Young Pioneer Tours

Non-Alcoholic Drinks of Central Asia

I recently wrote a blog on beers in Central Asia and then realised we need something for those not drinking alcohol. Of course, the usual pickings are available, normal soft drinks like Coke and Fanta, normal juices, apple, orange or mango, however, Central Asia also has its own specific beverages. Whether it be traditional teas in Uzbekistan or horse milk in Kazakhstan, there’s also an array of local drinks to try.

You can of course get the staples of all the former Soviet countries, such as Kvas or Morse, but this is beverages more specific to Central Asia.


Kumis is fermented horse milk and is popular all over Central Asia. The city of Bishkek, capital of Kyrgyzstan, is even named after the paddle that is used to make the beverage.

You’ll also see it spelled Kumys or Koumiss. The drink can also be made with donkey milk, but is almost always horse milk.

If you’re driving around Kazakhstan or head to of any of their bazaars, chances are you’ll see used coca-cola bottles and other plastic PET bottles, but full of a strange-looking white liquid. This will be Kumis.

Of course, Kumis does have some alcohol in it, however, the alcohol content is so low you’d have to drink an awful lot of it to feel anything.


Also known as Chal in some parts of Central Asia, Shubat is camel milk. The camel milk is allowed to ferment which gives it a very sour flavour, and also gives the effect of carbonation.

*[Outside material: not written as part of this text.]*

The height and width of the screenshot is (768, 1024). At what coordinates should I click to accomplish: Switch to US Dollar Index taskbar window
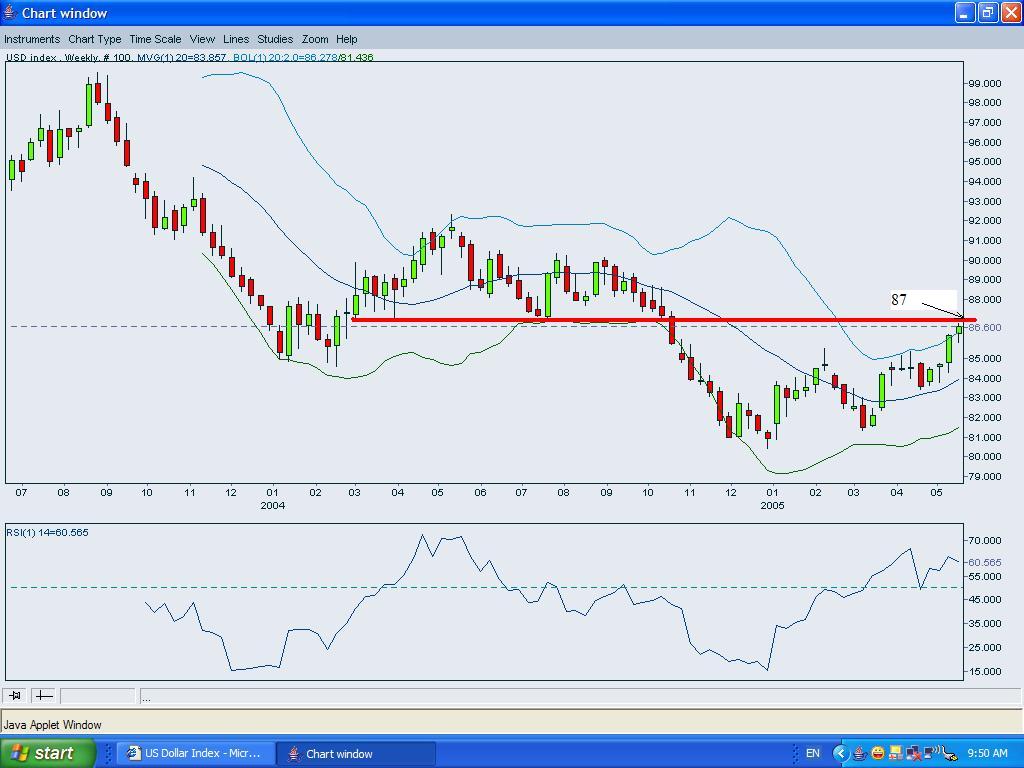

Shubat or Chal is popular all over Central Asia, but especially Turkmenistan, as they don’t have horse products of any kind in Turkmenistan. Although the Kazakh minority near the border are known to consume things like horse milk and horse meat.


Another popular style of drink are those made with fermented grains, predominately malt. Made firstly by boiling the grains in water, then cooled and allowed to ferment. Slightly brown in colour and sweeter than their milk styled cousins, these drinks are particularly popular in summer and particularly in Kyrgyzstan. Other names for this style of drink in the region include Jarma and Bozo.


Lots of parts of the world take their tea seriously. However, I’m going to suggest that it is Central Asia that takes it most seriously. In Kazakhstan for example they drink, on average, 1.2kg of tea per person per year as opposed to somewhere like India, which despite it being their national drink, only consumes 650grams of tea per person per year.

Throughout Central Asia, they drink their tea in small bowls rather than cups or glasses. And dedicated tea houses, known locally as Chayhanas (also written as Chaykhana in Kyrgyz and Choyxona in Uzbek) are one of the most popular meeting places.

In Central Asia, they usually drink green tea in summer and black tea in winter, and you’ll get a very strange look if you ask for milk with your tea.